Image courtesy of Varian Medical Systems. Varian's Trilogy linear accelerator is equipped with the On-Board Imager device.
However, the ability to shape dose distributions so precisely resulted in a number of new challenges. To aim a very conformal beam at a tumor, the clinician must know exactly where it is during treatment, or risk delivering too little dose to some part of the target or too much to normal healthy tissue. The variability of tumor position over a five-to six-week course of treatment makes this problematic. Even with the use of immobilization devices and alignment of the equipment with external marks on the patient’s skin, there is day-to-day variation in patient and tumor position. During treatment, there is the problem of intra-fraction motion due primarily to respiration.
Traditionally, we have not had the means for exactly localizing the target site each day, and so the standard of care was to treat a larger volume around the tumor, while holding doses low. This was a trade-off. Although research has shown that tumor control is improved with higher doses, it was important not to exceed normal tissue tolerances.
The advent of image-guided radiation therapy (IGRT) is changing the equation. Very simply, IGRT involves the use of imaging tools to localize the area being treated, as well as verify how treatment was delivered to the tumor. IGRT tools and techniques help clinicians deal with both patient positioning uncertainties and with tumor motion due to respiration.
There are a number of new IGRT tools available today, and many are still evolving. There are room and gantry-mounted kV imaging systems, optical tracking devices with 3D ultrasound reconstruction technology and respiratory gating systems used to synchronize imaging and dose delivery with a patient’s breathing cycle.
The ideal IGRT system is one that can produce different kinds of images just prior to treatment and then help clinicians make use of those images in a clinically practical way. Clinicians will require online visualization of bony anatomy, soft tissue — with or without implanted markers — and real-time tumor motion. Sophisticated software then compares the images with reference images from earlier treatment planning, calculates the “delta,” or how the patient must be moved in 3D so that the tumor lines up with the radiation beams, and instructs the treatment couch accordingly.
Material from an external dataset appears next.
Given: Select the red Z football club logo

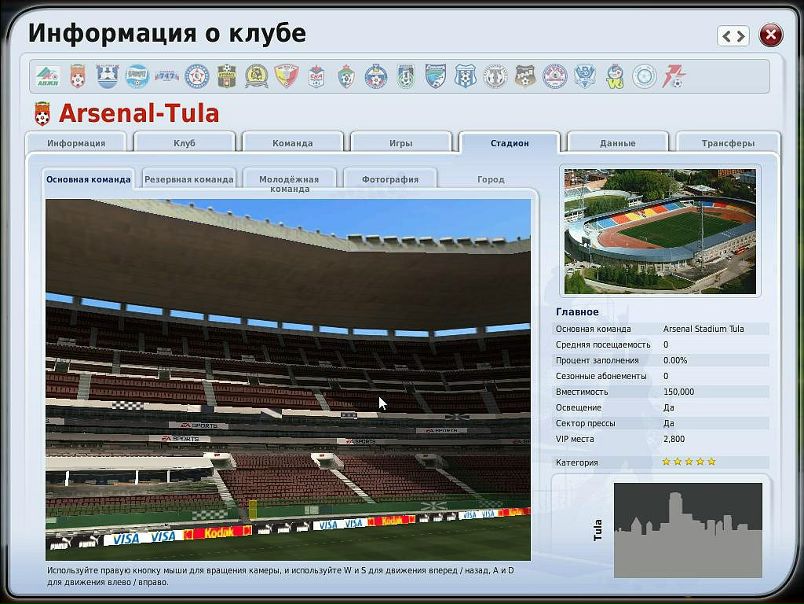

IGRT has recently opened the door to true four dimensional (4D) radiation treatment. In addition to dealing with the three dimensions of space, radiation therapy techniques also deal more effectively with the problem of tumor motion in time — the fourth dimension. Using 4D imaging, 4D simulation, 4D treatment planning, 4D treatment delivery and 4D verification, clinicians will be able to precisely determine the margin around the tumor and program the technology to deliver treatment that adapts to the tumor motion, keeping that margin constant. Ultimately, that is the path that IGRT has forged. For some tumor sites, such as the brain or the head and neck, IGRT will help shrink margins by eliminating patient set-up uncertainties. For tumors in the chest or abdomen where respiratory motion has a very big effect, IGRT presents a solution toward overcoming this problem.